▸ **What the task requires**: Would you write out the records below exactly as given?

▸ **Stored entries**:
- Opening Delimiter -

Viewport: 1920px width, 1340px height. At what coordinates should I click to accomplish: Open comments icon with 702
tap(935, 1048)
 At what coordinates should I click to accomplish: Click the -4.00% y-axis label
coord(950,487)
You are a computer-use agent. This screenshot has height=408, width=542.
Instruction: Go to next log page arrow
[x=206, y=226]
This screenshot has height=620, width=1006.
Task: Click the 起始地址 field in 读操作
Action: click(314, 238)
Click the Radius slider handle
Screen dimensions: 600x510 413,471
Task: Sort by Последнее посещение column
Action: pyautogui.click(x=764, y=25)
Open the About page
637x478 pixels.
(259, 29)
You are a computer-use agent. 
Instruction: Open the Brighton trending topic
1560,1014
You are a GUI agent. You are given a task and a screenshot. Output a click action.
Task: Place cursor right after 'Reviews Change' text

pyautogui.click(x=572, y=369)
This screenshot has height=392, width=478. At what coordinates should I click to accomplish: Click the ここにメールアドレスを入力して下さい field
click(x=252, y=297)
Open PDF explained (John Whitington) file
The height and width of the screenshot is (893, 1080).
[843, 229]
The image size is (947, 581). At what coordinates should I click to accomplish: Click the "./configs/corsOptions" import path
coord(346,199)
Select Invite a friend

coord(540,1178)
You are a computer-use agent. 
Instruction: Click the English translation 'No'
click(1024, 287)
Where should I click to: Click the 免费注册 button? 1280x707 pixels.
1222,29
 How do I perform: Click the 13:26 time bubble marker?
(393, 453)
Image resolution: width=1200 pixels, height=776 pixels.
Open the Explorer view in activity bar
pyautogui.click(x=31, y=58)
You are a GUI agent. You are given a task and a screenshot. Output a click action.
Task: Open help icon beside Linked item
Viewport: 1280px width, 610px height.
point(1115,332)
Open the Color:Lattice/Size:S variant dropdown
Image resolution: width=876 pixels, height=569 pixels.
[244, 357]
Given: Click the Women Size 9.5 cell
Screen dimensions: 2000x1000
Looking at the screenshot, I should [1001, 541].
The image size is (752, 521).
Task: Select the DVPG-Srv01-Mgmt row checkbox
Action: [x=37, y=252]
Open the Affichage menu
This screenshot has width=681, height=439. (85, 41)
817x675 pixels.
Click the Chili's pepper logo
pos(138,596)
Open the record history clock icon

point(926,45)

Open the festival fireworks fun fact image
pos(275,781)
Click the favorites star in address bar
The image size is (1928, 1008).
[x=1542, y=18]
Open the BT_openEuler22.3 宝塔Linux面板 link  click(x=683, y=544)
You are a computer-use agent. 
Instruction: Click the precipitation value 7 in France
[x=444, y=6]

- Closing Delimiter -

▸ **Exercise output**:
Viewport: 1920px width, 1340px height. At what coordinates should I click to accomplish: Open comments icon with 702
tap(935, 1048)
 At what coordinates should I click to accomplish: Click the -4.00% y-axis label
coord(950,487)
You are a computer-use agent. This screenshot has height=408, width=542.
Instruction: Go to next log page arrow
[x=206, y=226]
This screenshot has height=620, width=1006.
Task: Click the 起始地址 field in 读操作
Action: click(314, 238)
Click the Radius slider handle
Screen dimensions: 600x510 413,471
Task: Sort by Последнее посещение column
Action: pyautogui.click(x=764, y=25)
Open the About page
637x478 pixels.
(259, 29)
You are a computer-use agent. 
Instruction: Open the Brighton trending topic
1560,1014
You are a GUI agent. You are given a task and a screenshot. Output a click action.
Task: Place cursor right after 'Reviews Change' text

pyautogui.click(x=572, y=369)
This screenshot has height=392, width=478. At what coordinates should I click to accomplish: Click the ここにメールアドレスを入力して下さい field
click(x=252, y=297)
Open PDF explained (John Whitington) file
The height and width of the screenshot is (893, 1080).
[843, 229]
The image size is (947, 581). At what coordinates should I click to accomplish: Click the "./configs/corsOptions" import path
coord(346,199)
Select Invite a friend

coord(540,1178)
You are a computer-use agent. 
Instruction: Click the English translation 'No'
click(1024, 287)
Where should I click to: Click the 免费注册 button? 1280x707 pixels.
1222,29
 How do I perform: Click the 13:26 time bubble marker?
(393, 453)
Image resolution: width=1200 pixels, height=776 pixels.
Open the Explorer view in activity bar
pyautogui.click(x=31, y=58)
You are a GUI agent. You are given a task and a screenshot. Output a click action.
Task: Open help icon beside Linked item
Viewport: 1280px width, 610px height.
point(1115,332)
Open the Color:Lattice/Size:S variant dropdown
Image resolution: width=876 pixels, height=569 pixels.
[244, 357]
Given: Click the Women Size 9.5 cell
Screen dimensions: 2000x1000
Looking at the screenshot, I should [1001, 541].
The image size is (752, 521).
Task: Select the DVPG-Srv01-Mgmt row checkbox
Action: [x=37, y=252]
Open the Affichage menu
This screenshot has width=681, height=439. (85, 41)
817x675 pixels.
Click the Chili's pepper logo
pos(138,596)
Open the record history clock icon

point(926,45)

Open the festival fireworks fun fact image
pos(275,781)
Click the favorites star in address bar
The image size is (1928, 1008).
[x=1542, y=18]
Open the BT_openEuler22.3 宝塔Linux面板 link  click(x=683, y=544)
You are a computer-use agent. 
Instruction: Click the precipitation value 7 in France
[x=444, y=6]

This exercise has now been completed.